Opportunamente Mario Adinolfi stigmatizzava nei giorni scorsi che “la Schlein, inebriata dalla ideologia dei nuovi diritti Lgbt” e nel fiancheggiamento degl’immigrati irregolari non ha pensato ad altro che a questo, allontanando così la sinistra dalla difesa dei bisogni reali dei ceti popolari medio bassi”. Da una parte appiattita sull’oltranzismo di Landini, giunto a invocare addirittura la rivolta sociale, e dall’altra, a inseguire ancora il disfattismo di Conte.

“Una trincea fangosa – precisò Letta – in cui si rischia di affondare ad ogni passo. Tutto ciò è da mettere in conto insieme con la melassa logorroica di straparlare di temi e di obiettivi senza mai decidersi da dove cominciare seriamente con valide proposte. Che credibilità può avere chi come la Elly ogni giorno dice: “Giorgia Meloni ha fallito”, quando è noto, in tutto il mondo, il contrario di quello che lei afferma?

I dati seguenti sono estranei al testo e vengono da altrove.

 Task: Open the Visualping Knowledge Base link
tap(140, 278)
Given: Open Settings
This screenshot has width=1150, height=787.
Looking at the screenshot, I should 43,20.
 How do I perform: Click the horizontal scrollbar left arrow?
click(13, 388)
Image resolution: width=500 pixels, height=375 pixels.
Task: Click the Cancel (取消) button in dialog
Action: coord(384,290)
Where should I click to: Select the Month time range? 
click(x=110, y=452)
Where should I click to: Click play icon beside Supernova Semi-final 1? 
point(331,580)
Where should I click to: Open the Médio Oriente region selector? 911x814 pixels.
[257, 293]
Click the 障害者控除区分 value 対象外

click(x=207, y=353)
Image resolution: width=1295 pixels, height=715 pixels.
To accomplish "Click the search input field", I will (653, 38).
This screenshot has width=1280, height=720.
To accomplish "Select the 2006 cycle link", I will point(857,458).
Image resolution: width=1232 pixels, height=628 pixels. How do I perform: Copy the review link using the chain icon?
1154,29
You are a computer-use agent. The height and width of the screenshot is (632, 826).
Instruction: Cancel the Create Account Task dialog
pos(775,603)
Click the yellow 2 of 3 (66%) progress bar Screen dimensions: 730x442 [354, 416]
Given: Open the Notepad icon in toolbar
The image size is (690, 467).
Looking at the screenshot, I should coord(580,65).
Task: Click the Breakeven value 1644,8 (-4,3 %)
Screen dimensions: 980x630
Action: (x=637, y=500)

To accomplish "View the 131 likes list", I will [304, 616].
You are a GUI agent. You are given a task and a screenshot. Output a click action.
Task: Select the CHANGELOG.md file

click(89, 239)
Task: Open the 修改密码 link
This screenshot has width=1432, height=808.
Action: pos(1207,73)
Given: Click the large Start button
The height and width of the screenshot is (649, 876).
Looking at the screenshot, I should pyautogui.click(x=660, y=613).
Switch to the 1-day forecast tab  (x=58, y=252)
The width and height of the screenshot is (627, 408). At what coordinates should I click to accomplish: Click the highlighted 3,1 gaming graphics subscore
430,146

Questa, da chi la spara la più grossa, è propaganda da “guerra fredda”. A proposito di gazzarra, promossa dalla sinistra sul centro immigrati in Albania, si è chiesto il lettore di un grande quotidiano: “Come mai l’Albania è un Paese non sicuro per gli immigrati e sicuro, invece, per la carovana rosa del Giro d’Italia che vi ha programmato due tappe e per migliaia di studenti italiani, che si laureano nella capitale Tirana?”.

C’è davvero da restare sbalorditi per i paradossali “karaoke” della Schlein. Il bello però viene adesso , dopo aver fatto album di foto auto celebrative, nella raccolta delle firme pro-referendum contro l’autonomia differenziata e la Cassazione si è pronunciata sulla sua inammissibilità. Ora non solo non si spaccherà più il Paese, come Elly diceva di temere, ma deve temere invece, che a spaccarsi sul “Jobs act” sarà il Pd.

Quell’area liberale, più corteggiata e rassicurante per l’elettorato, che votò il Jobs Act, sempre più convinta della bontà di unprovvedimento nel “rendere più flessibile il mercato del lavorodifficilmente farà retromarcia. A far riflettere non poco la Schleinè il recente ultimatum, indirizzatole da Prodi che le ha detto : “Oggi il Pd ha il 25% , è il partito più grande dell’opposizione , ma non basta , bisogna porsi questo problema , bisogna costruire un alleanza che arrivi al 50% . Lo può fare la Schlein?. Dipende se lo vuole fare e se ha la capacità di arrivare a quest’obiettivo”.

In altri tempi di fronte a parole del genere così sferzanti si sarebbe convocata come minimo ad horas una direzione nazionale per discuterne seriamente, oggi come risposta c’è purtroppo il silenzio. Segno di un grande disorientamento nel Pd per una leader che non ne ha azzeccata una, a cominciare dal “campo largo”, rimasto un miraggio.